# Discrete Schmitt Trigger: make output logic level at 0V, not 3V

I designed a Schmitt Trigger with discrete components (using an emitter-coupled pair) that operates with a Low Disable Trigger of around 3.5V and a High Enable Trigger of around 4V on circuit simulation. The circuit simulation uses a sine wave function generator to simulate a changing analog waveform.

The desired output of the Schmitt Trigger for high and low are 5V and 0V respectively, but this Schmitt Trigger outputs a logic high of 5V and a logic low of 3V, which is not suitable for the rest of my circuit, as they require 5V-0V logic levels to work.

The question is how can I make the Schmitt Trigger output a logic level of 5V-0V from a logic level of 5V-3V? What circuit can I "bolt on" to this design to make it output that logic level, or even better, an entirely different circuit altogether that achieves similar functionality (a discrete-component comparator that can achieve a 5V-0V logic level is also cool with me).

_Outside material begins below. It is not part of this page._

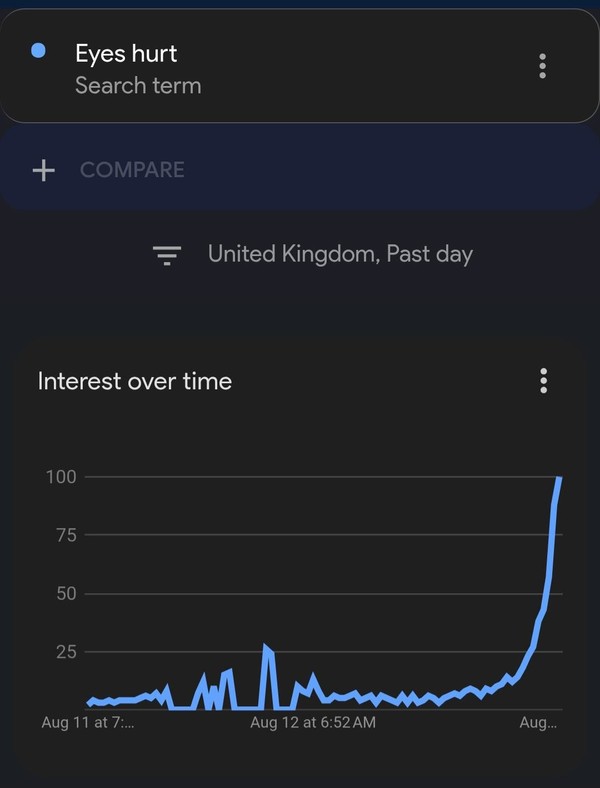Screen dimensions: 600x788
Task: Click the 75 y-axis label
Action: tap(66, 535)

Keep in mind that I cannot use any ICs due to project requirements, and I also cannot use any other power supply other than 5VDC.

The basic problem is how the positive feedback in your Schmitt trigger robs low output voltage. The feedback voltage is generated across RE, which is always added to the low level output voltage.

A Schmitt trigger is basically a amplifier with a little bit of positive DC feedback. Can you think of other ways of using two transistors to make positive gain? Perhaps some of those configurations allow for a feedback path that does not limit the output voltage swing.

Hint 1: Your exising amplifier topology can be used with a different feedback path.

Hint 2: The two transistors can be a mix of NPN and PNP. That may open your thinking to more amplifier topologies.

Logic levels for 5v CMOS are not necessarily 0v and 5v; 1v-3.5v will usually work fine. You can however get 0v-4.5v with two extra transistors and resistors.

In theory, yes, you could use a negative supply.

Or, since the specs for TTL allow a 400mV output voltage with full noise margin you could use a few hundred mV of that up for the hysteresis and divide the input voltage down and probably get to your goal, but that's a bit ugly.

Even unloaded you can't get to 5V/0V output swing because a transistor will have some 10's of mV across it when saturated, so you need some slightly more relaxed requirements. You can get close to 0 and 4.9x V (unloaded) with a fairly simple addition on the output side.

You could use a negative supply (about -3V) to offset the low output level downwards by 3V, but this will alter the switching thresholds, and by readjusting all the resistances to restore them, you also change the low output level. It's a balancing act.

Much easier is just to add a third transistor stage (blue box below) to obtain 0V and +5V from +5V and +3V inputs:

simulate this circuit – Schematic created using CircuitLab

However, that stage inverts, so now you have an inverting schmitt trigger:

If you require non-inversion, another inverting stage will correct it:

simulate this circuit

RE (plus transistor base) sets the lower trigger point. Reduce this to ~56R for (falling) triggering at ~3.5V with ~0.3V low output.

Adding a small resistor between T1 collector and T2 base allows fine control of the hysteresis; 100R will give (rising) triggering at ~4.5V with 5V output.

R1, RC1 and RC2 can be increased quite a lot to reduce power wasted, but will interact a little with the triggers - simulate and hand tune.

• Note that this thread died almost 8 years ago. Commented May 4, 2023 at 2:44

Try shorting/removing RE and tie the emitters to the negative of the supply (ground). In order to get 0v on the low side, the emitter of T2 must be tied to 0v. Any other components will affect that low side output voltage.

The same goes for T1; if its emitter isn't connected to 0v, then it may not fully turn off T1 when it's in its on state.